-- The data follows --

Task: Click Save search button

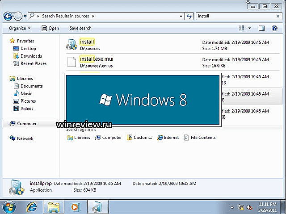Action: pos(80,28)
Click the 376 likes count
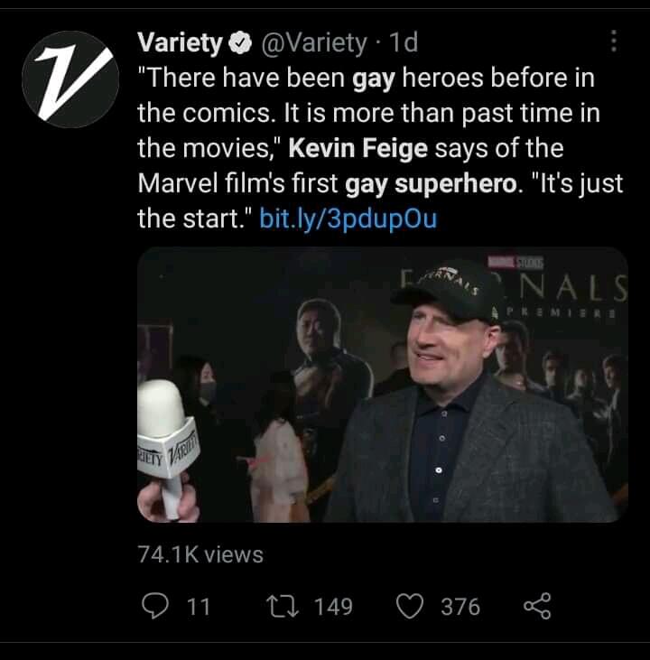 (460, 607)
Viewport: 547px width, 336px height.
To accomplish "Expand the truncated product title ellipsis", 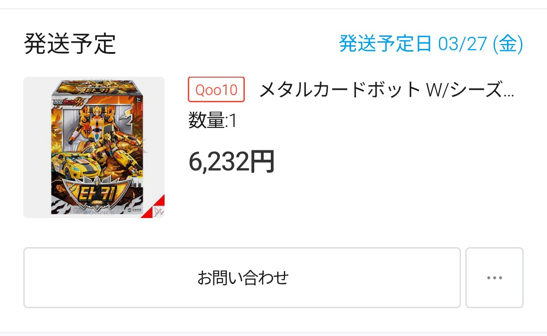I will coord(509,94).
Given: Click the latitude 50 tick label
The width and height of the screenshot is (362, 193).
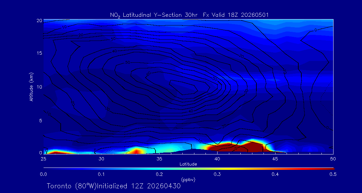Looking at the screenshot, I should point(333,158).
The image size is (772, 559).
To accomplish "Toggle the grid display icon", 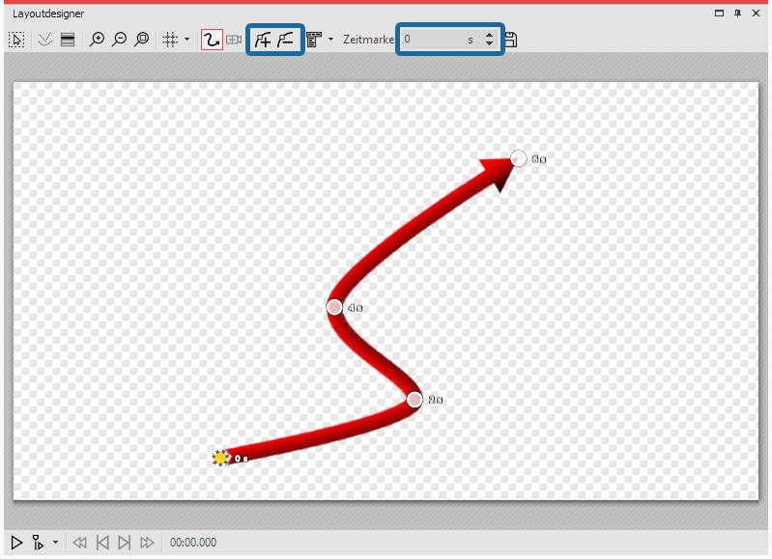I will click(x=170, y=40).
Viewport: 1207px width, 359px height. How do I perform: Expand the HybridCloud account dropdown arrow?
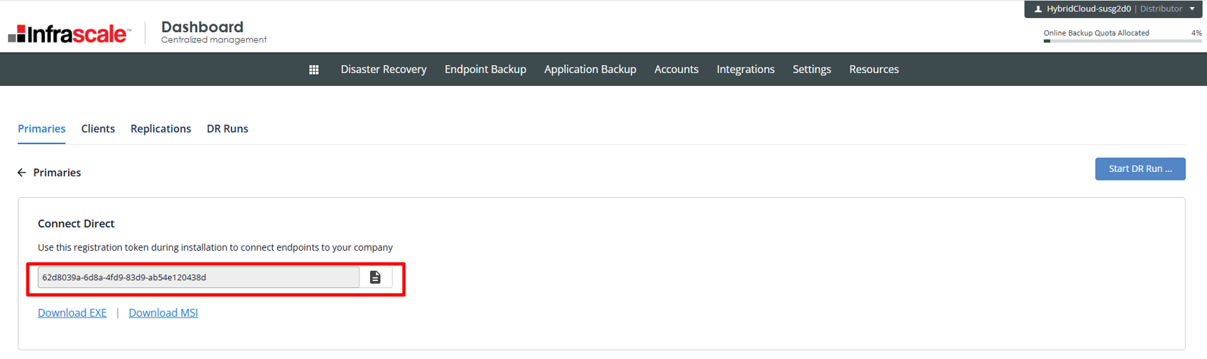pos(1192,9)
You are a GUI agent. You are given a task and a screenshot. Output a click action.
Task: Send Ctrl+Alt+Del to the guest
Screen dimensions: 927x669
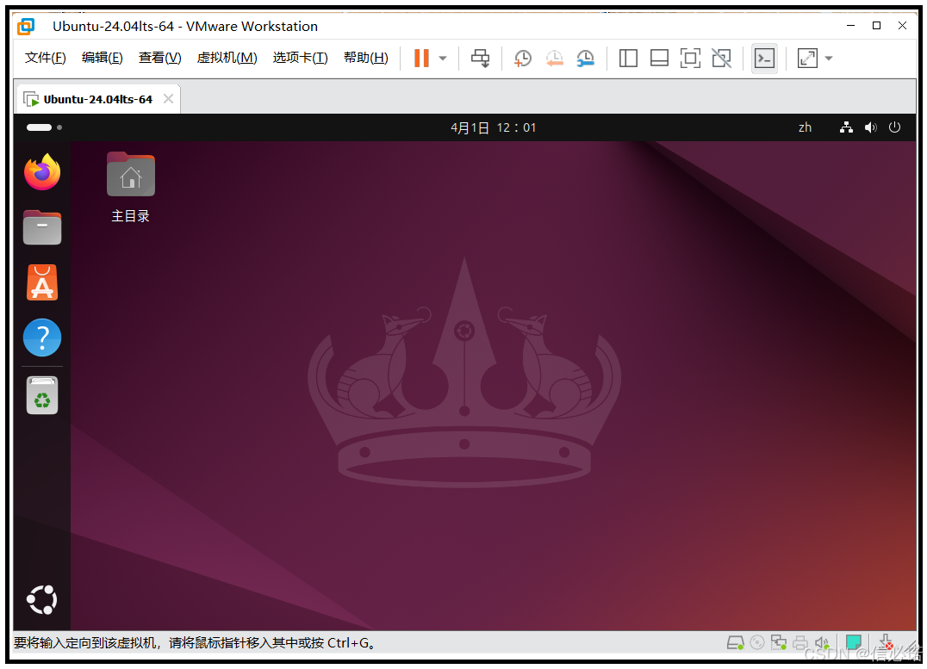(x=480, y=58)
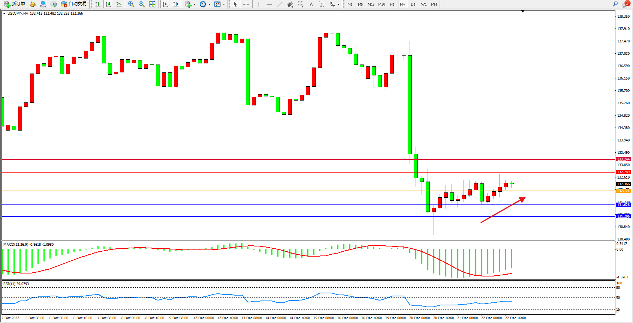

-- The data concluded --

## Aim of the task
Could you transcribe exactly the lines from the one with "You are a GUI" through the end of the data, both ends included, and nothing else, skipping the pictures?

## Your response
You are a GUI agent. You are given a task and a screenshot. Output a click action.
Task: Send Ctrl+Alt+Del to the guest
Screen dimensions: 927x669
(x=480, y=58)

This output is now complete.